● **DOCUMENT SECTION**
"""

Why Validation Calls Are Your Most Important Due Diligence

The Franchise Disclosure Document tells you what the franchisor wants you to know. The validation call tells you what you actually need to know. No FDD, attorney review, or Discovery Day presentation can substitute for a real conversation with someone who has been living inside the franchise system for 1, 3, or 7 years.

Existing franchisees have no financial incentive to mislead you. They have already bought in. They have experienced the training, the support, the operations, the relationship with the franchisor — all of it. A single candid conversation with a 3-year franchisee can tell you more about a system than reading a 400-page FDD cover to cover.

Yet most prospective franchisees do not do enough validation. The industry standard recommendation is to call at least 10-15 existing franchisees, but the average buyer calls 3-4. This is a significant missed opportunity.

How to get the list: Item 20 of the Franchise Disclosure Document includes a complete list of all current franchisees with their names, addresses, and phone numbers. It also lists former franchisees from the last fiscal year with their last known contact information. You have a legal right to contact any franchisee on this list. A franchisor who discourages this is a red flag.

How Many Franchisees Should You Call?

Here is the minimum viable validation research plan:

  • 10-15 current franchisees — target a mix of high performers, average performers, and newer operators
  • 3-5 franchisees in similar markets to your target location (similar demographics, metro size, competition level)
  • 3-5 long-tenured franchisees (3+ years) who have seen multiple business cycles
  • 3-5 former franchisees from the Item 20 disclosure — these are often the most candid
  • 1-2 multi-unit operators if you are considering owning multiple units

The franchisor's development team will offer to set up "reference calls" with happy franchisees. Take those calls — but also independently contact franchisees off the Item 20 list who were not offered to you. You need the full picture, not just the highlight reel.

Category 1: Financial Performance (10 Questions)

These are the most important questions you will ask. Be direct and specific. Most franchisees will answer honestly if you approach the conversation with genuine curiosity rather than skepticism.

Financial Questions

  1. What is your approximate annual gross revenue? Is that typical for the system, or are you above or below average?
  2. What is your approximate net income or owner's salary from this business annually? Is that before or after debt service?
  3. How long did it take you to break even — meaning when did you stop losing money each month?
  4. How long until you paid back your initial investment? Are you on track to do so within the timeline you expected?
  5. How did your actual revenue in year 1 and year 2 compare to what the Item 19 data suggested? Were there surprises?
  6. What were the biggest unexpected costs you encountered that were not in the FDD's estimated investment range?
  7. What is your total ongoing fee burden as a percentage of revenue — royalty, marketing fund, technology, local advertising combined?
  8. What are your largest operating cost categories, and which ones were harder to control than you expected?
  9. Looking back, was the initial investment range in the FDD accurate, or did your actual startup costs come in higher?
  10. If you had to start over, would you invest in this franchise again knowing what you know now?

Use FranchiseStack's Due Diligence Tools

Prepare for franchisee validation calls by understanding the FDD first. Our FDD Checker extracts key financial data from Item 19 and system health signals from Item 20 automatically.

Category 2: Franchisor Support (10 Questions)

The franchisor's support quality is what separates a valuable franchise from an expensive license fee. These questions expose the gap between promised support and delivered support.

"""

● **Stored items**

"""

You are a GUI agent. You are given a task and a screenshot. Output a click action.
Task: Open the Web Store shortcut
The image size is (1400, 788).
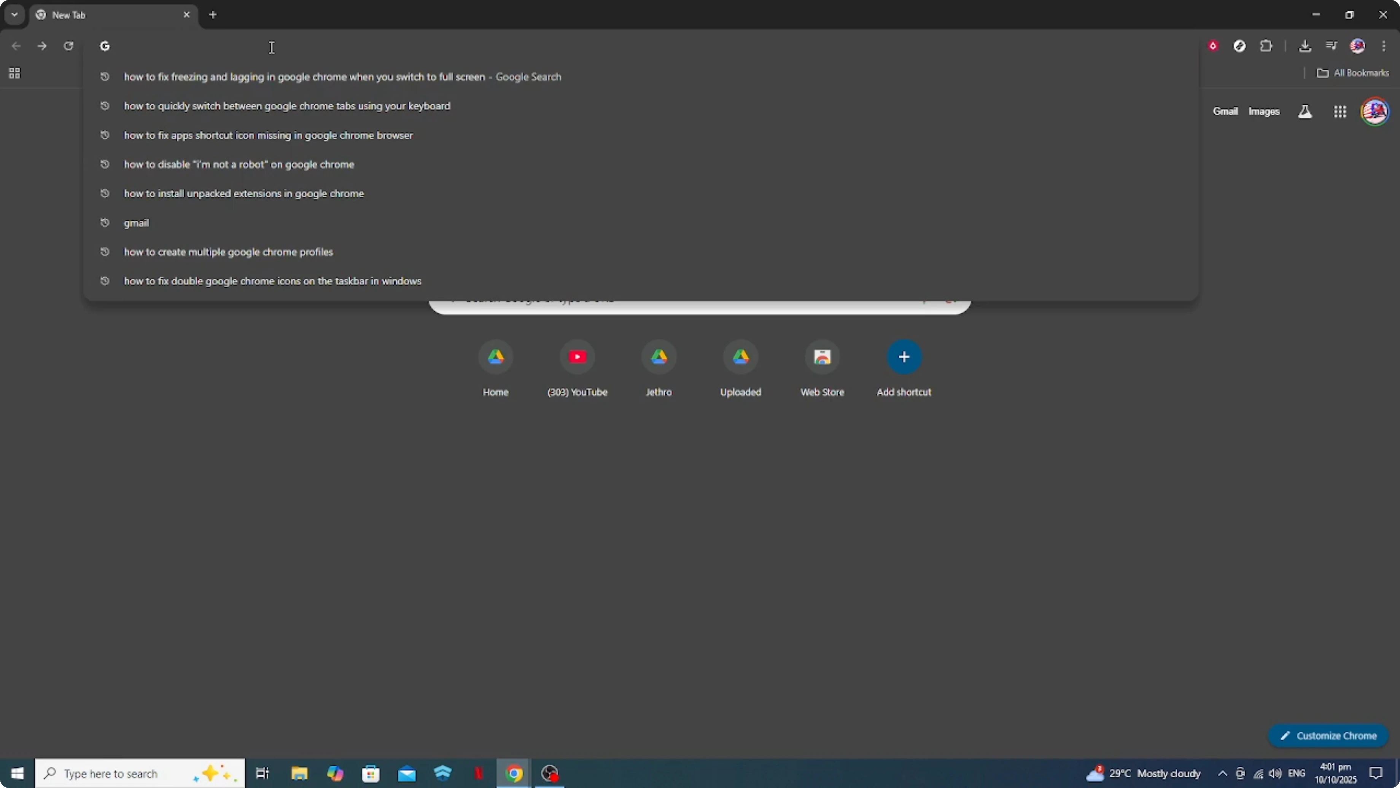click(x=822, y=357)
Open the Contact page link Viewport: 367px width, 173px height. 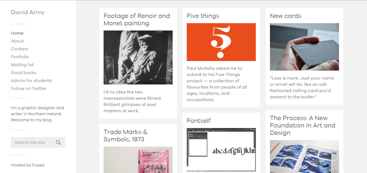coord(20,49)
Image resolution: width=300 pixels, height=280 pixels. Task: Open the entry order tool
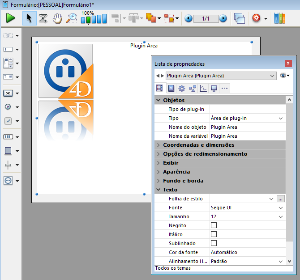43,18
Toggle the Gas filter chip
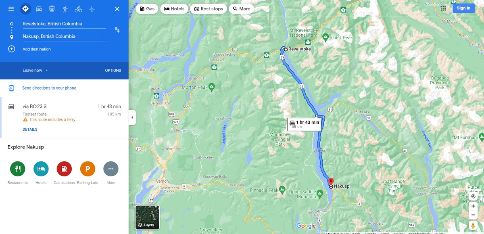484x234 pixels. coord(147,8)

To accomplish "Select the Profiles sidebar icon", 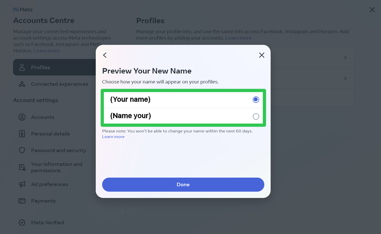I will pos(22,67).
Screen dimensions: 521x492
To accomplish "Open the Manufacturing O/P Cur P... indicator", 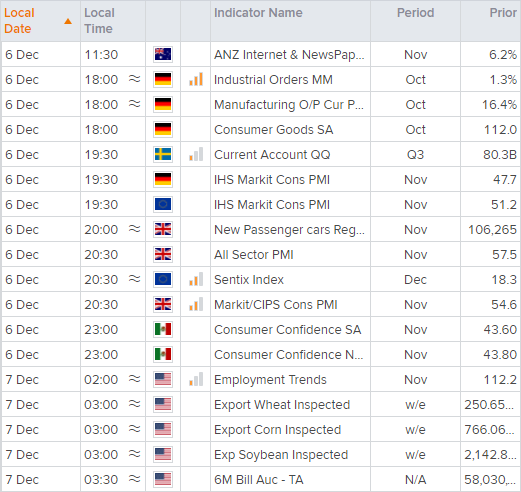I will click(x=289, y=105).
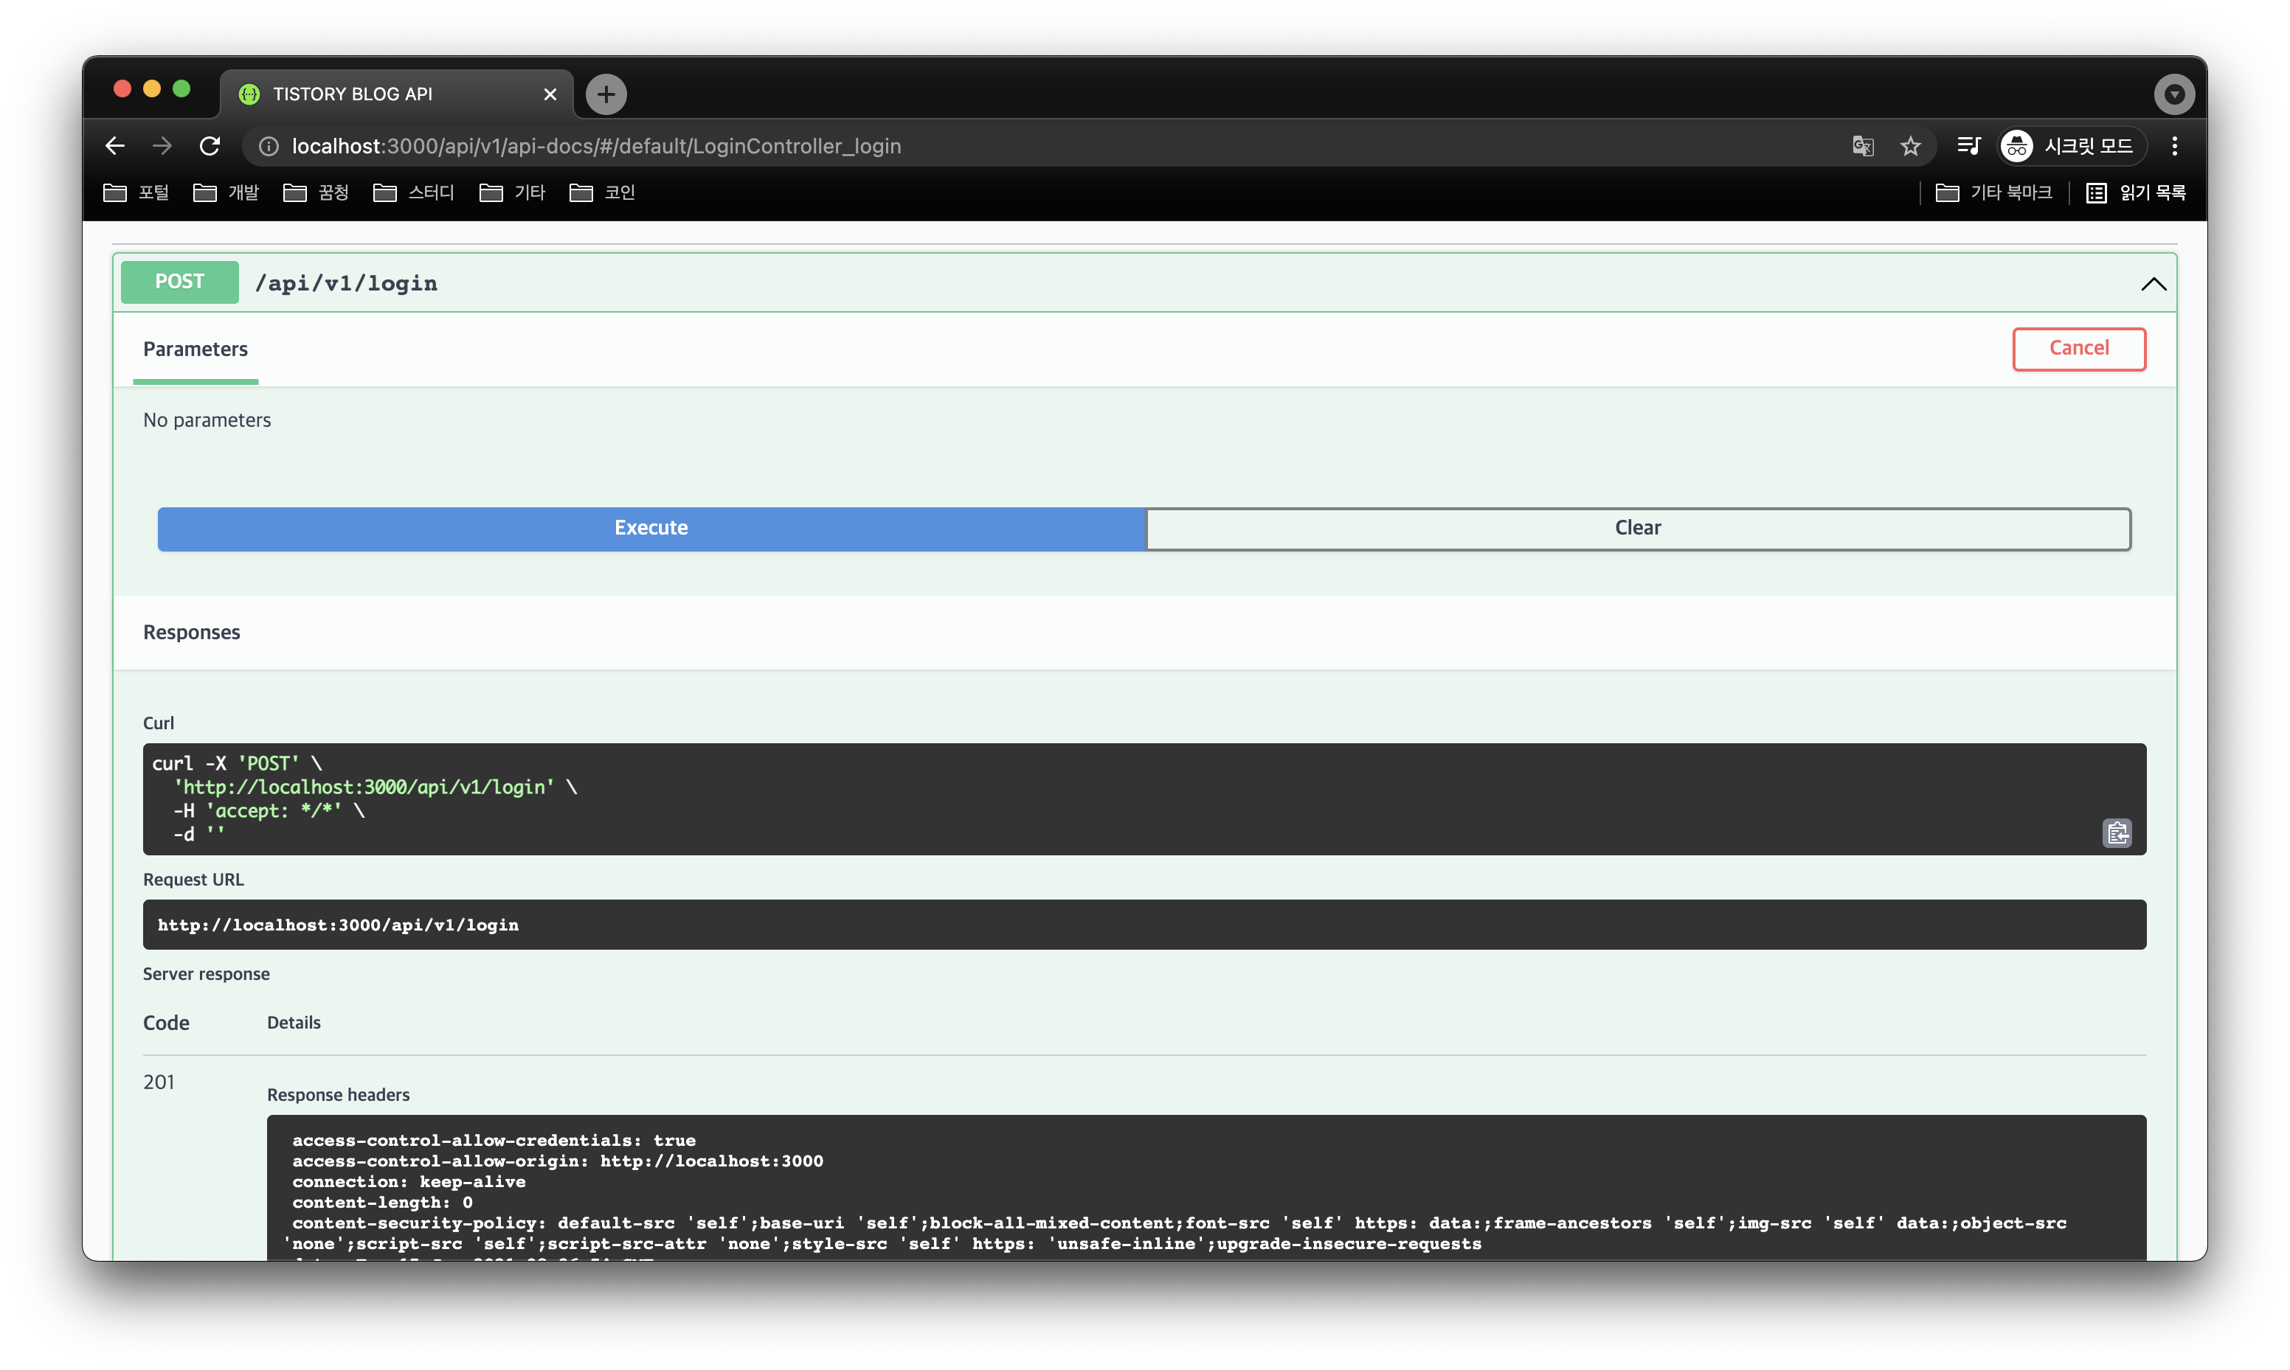Select the TISTORY BLOG API browser tab
This screenshot has height=1370, width=2290.
(x=388, y=94)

"""

● **WHAT YOU NEED TO DO**
Answer the following questions using the guide on franchise validation calls:
1. How many existing franchisees does the industry standard recommend calling, and how many does the average buyer actually call?
2. Which item of the Franchise Disclosure Document contains the list of current franchisees?
3. How many former franchisees does the minimum viable validation research plan recommend contacting?

● **WRITTEN RESPONSE**
1. The industry standard recommends calling at least 10-15 existing franchisees, while the average buyer calls 3-4.
2. Item 20.
3. 3-5 former franchisees.